[The problem]: Copy the lines below, word for word, from the first through the line containing "Task: Jump to Today in the timeline". Leave the pictures out.

(Extracted data entries)
——————————

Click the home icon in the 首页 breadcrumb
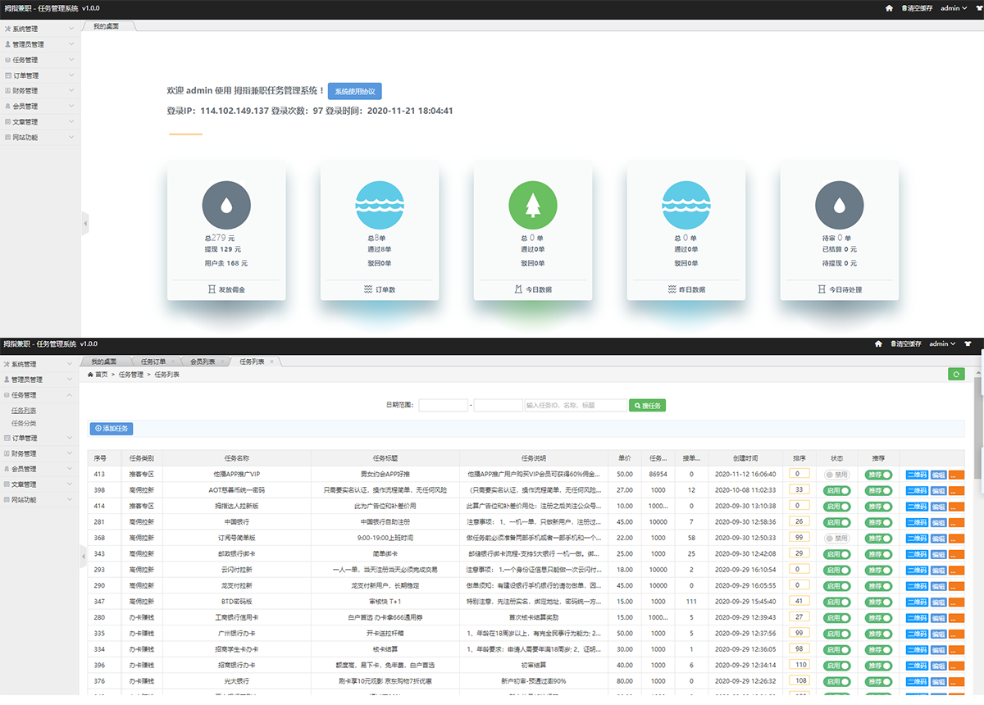Screen dimensions: 984x705 coord(90,375)
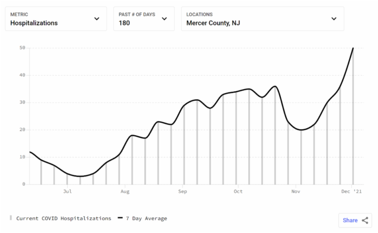Click the Aug x-axis month label
378x233 pixels.
click(124, 192)
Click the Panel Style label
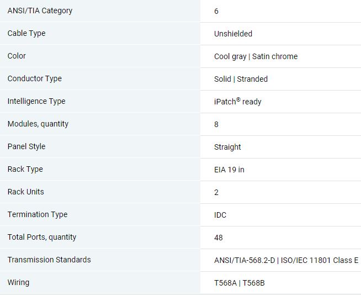 tap(26, 146)
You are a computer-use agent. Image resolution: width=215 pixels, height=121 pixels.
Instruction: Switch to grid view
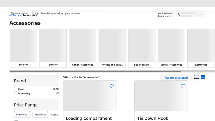pos(203,77)
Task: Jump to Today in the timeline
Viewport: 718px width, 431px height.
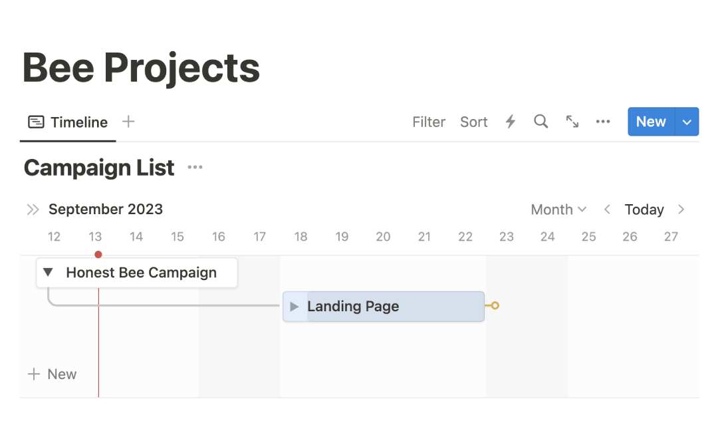Action: (644, 210)
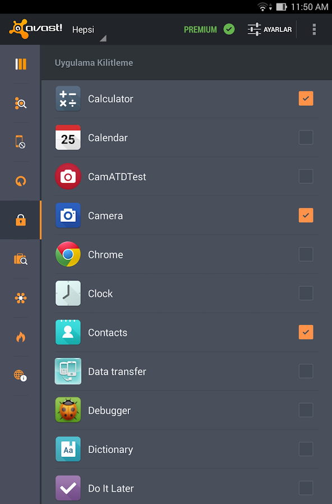Click the Wi-Fi icon in the status bar
The height and width of the screenshot is (504, 332).
[262, 7]
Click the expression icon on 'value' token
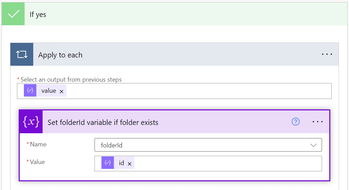Image resolution: width=349 pixels, height=190 pixels. coord(30,91)

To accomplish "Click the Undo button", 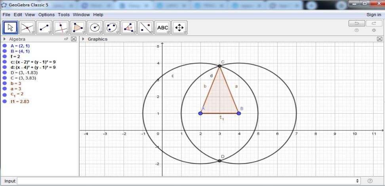I will pos(356,23).
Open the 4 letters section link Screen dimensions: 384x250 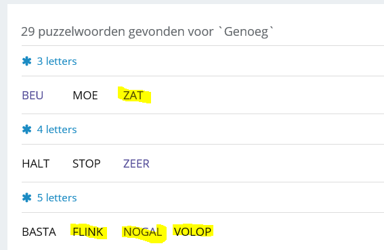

——————————

[Answer to the problem]:
Click the home icon in the 首页 breadcrumb
Screen dimensions: 984x705 coord(90,375)
Click the Aug x-axis month label
378x233 pixels.
click(124, 192)
Click the Panel Style label
 tap(26, 146)
You are a computer-use agent. Image resolution: width=215 pixels, height=121 pixels.
Instruction: Switch to grid view
pos(203,77)
Task: Jump to Today in the timeline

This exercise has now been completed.